▶ [Materials provided]:
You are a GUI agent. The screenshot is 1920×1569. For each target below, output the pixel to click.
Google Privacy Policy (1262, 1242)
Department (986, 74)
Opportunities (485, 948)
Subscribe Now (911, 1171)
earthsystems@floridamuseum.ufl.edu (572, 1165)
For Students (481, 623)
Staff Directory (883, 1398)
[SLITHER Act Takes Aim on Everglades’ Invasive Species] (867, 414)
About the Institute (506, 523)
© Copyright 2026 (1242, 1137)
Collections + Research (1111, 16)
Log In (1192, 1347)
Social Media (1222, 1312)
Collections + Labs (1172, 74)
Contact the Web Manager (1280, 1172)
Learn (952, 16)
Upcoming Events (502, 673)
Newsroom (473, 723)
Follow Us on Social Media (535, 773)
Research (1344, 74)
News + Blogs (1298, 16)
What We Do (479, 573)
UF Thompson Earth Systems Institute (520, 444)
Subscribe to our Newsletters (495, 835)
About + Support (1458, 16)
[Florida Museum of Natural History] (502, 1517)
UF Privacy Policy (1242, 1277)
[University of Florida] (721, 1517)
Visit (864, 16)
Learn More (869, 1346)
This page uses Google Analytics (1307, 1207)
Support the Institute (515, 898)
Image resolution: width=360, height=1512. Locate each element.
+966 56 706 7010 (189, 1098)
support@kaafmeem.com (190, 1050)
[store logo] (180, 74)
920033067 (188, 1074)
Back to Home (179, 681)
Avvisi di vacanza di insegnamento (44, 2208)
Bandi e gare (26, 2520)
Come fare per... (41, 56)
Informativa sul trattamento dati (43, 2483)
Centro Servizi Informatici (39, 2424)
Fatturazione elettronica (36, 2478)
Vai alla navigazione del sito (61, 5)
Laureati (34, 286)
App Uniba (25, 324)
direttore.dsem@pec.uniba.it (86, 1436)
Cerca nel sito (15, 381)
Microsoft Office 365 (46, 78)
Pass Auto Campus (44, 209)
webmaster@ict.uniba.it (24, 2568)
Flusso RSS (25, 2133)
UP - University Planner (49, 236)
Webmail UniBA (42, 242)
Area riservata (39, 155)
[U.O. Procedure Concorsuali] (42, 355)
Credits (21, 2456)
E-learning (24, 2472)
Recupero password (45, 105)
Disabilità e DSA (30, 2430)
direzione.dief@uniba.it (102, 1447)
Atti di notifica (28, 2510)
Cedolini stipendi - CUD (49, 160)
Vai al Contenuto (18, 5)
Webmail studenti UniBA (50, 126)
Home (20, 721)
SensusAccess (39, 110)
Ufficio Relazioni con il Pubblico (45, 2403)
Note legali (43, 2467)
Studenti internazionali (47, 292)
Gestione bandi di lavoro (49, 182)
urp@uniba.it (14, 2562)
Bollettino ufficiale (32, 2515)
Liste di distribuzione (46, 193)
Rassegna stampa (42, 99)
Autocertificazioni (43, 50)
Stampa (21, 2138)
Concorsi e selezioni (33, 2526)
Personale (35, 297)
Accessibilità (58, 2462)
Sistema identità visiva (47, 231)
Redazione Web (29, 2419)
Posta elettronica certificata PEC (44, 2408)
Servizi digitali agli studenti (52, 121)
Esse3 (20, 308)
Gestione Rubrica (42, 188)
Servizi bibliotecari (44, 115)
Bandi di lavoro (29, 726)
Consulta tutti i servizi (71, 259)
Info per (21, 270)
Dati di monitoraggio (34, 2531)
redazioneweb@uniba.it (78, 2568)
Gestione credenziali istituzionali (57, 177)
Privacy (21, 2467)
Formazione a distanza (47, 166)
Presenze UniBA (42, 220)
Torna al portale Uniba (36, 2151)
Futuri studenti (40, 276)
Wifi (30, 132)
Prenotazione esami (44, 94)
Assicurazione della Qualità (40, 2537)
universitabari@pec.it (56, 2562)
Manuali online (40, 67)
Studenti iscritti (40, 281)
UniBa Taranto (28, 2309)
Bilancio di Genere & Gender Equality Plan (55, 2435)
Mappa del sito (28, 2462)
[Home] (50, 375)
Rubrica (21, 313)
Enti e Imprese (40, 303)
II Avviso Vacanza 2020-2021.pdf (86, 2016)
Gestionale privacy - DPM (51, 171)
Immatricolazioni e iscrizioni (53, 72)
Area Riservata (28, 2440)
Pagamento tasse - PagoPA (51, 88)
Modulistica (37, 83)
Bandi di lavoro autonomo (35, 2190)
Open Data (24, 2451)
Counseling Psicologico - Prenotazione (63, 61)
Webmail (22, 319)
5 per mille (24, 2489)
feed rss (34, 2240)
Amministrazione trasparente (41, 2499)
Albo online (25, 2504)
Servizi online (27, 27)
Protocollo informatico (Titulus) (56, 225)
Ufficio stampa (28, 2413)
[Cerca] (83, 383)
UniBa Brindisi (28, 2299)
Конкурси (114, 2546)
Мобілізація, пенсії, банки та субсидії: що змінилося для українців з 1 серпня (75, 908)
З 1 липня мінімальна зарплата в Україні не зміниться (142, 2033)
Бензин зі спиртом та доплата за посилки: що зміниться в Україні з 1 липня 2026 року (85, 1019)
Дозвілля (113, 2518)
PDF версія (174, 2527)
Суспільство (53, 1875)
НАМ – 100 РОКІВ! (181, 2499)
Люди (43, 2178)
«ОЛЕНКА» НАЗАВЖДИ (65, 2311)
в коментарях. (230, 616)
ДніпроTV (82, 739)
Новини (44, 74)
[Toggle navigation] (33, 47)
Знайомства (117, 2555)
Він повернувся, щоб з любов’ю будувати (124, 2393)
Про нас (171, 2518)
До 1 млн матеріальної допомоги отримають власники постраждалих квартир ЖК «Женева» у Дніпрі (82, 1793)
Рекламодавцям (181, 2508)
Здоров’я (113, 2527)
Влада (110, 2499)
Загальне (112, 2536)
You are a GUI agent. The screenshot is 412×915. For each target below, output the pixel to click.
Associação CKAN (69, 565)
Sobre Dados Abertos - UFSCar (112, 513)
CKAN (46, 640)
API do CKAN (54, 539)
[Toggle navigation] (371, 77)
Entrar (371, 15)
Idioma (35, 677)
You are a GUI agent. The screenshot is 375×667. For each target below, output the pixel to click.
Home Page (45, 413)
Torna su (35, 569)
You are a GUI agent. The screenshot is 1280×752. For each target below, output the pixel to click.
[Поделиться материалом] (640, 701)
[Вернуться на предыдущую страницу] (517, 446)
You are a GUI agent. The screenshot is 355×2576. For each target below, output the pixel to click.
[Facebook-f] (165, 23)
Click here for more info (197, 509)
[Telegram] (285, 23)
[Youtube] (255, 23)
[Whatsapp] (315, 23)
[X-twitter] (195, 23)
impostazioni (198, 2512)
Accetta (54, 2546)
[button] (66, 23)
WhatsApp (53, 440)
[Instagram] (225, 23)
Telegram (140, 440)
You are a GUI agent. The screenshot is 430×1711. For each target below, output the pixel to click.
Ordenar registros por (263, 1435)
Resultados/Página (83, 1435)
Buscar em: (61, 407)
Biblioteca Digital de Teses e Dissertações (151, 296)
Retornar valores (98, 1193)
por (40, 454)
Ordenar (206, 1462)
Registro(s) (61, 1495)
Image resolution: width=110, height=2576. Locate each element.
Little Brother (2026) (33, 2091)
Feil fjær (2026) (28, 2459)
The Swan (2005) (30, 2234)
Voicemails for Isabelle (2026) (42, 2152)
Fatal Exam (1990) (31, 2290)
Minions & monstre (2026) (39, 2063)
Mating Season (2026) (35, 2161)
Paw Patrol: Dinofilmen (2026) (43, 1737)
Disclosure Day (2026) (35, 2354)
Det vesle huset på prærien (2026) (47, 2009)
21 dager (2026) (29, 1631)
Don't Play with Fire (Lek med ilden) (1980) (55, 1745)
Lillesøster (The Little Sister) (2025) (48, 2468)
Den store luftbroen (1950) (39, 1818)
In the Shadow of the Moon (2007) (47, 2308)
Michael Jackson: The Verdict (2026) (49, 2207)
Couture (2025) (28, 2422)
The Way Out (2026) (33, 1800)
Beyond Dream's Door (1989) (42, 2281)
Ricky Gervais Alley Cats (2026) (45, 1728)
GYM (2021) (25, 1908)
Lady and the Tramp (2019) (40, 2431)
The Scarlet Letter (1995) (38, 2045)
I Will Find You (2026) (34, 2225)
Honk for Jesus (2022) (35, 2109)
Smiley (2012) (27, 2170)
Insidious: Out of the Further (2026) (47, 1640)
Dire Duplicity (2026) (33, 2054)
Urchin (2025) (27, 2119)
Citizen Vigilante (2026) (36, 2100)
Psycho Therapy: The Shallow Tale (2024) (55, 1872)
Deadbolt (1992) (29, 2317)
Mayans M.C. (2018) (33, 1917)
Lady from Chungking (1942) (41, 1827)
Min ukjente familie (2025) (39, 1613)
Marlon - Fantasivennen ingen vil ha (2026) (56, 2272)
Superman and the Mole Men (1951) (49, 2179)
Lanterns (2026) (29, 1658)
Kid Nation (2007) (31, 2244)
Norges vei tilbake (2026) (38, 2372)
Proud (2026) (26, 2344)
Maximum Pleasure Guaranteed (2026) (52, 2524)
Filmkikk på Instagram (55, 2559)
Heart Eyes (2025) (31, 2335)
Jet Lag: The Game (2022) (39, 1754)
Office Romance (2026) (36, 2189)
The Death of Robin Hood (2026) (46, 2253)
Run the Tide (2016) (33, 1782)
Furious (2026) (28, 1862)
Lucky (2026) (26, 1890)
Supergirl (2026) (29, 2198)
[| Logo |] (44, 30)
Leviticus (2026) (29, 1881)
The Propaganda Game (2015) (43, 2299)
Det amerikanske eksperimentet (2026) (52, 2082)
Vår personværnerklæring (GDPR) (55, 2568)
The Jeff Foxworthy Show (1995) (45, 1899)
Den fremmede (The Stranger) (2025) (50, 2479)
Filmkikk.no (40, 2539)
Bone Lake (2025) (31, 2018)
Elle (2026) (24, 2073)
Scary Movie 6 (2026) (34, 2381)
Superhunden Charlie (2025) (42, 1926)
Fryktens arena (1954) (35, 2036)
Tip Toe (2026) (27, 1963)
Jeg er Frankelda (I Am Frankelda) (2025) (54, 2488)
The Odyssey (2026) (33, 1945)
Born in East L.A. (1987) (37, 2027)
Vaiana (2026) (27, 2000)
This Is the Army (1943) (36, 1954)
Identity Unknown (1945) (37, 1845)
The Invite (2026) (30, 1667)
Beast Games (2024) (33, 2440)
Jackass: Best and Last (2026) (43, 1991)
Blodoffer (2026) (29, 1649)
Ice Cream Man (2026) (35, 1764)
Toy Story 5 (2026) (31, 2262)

▶ [Your assignment]:
Pull out every line from the one with "The Invite (2026) (30, 1667)" to the end of the listing, and output only those.

▶ [Problem solution]:
The Invite (2026) (30, 1667)
Beast Games (2024) (33, 2440)
Jackass: Best and Last (2026) (43, 1991)
Blodoffer (2026) (29, 1649)
Ice Cream Man (2026) (35, 1764)
Toy Story 5 (2026) (31, 2262)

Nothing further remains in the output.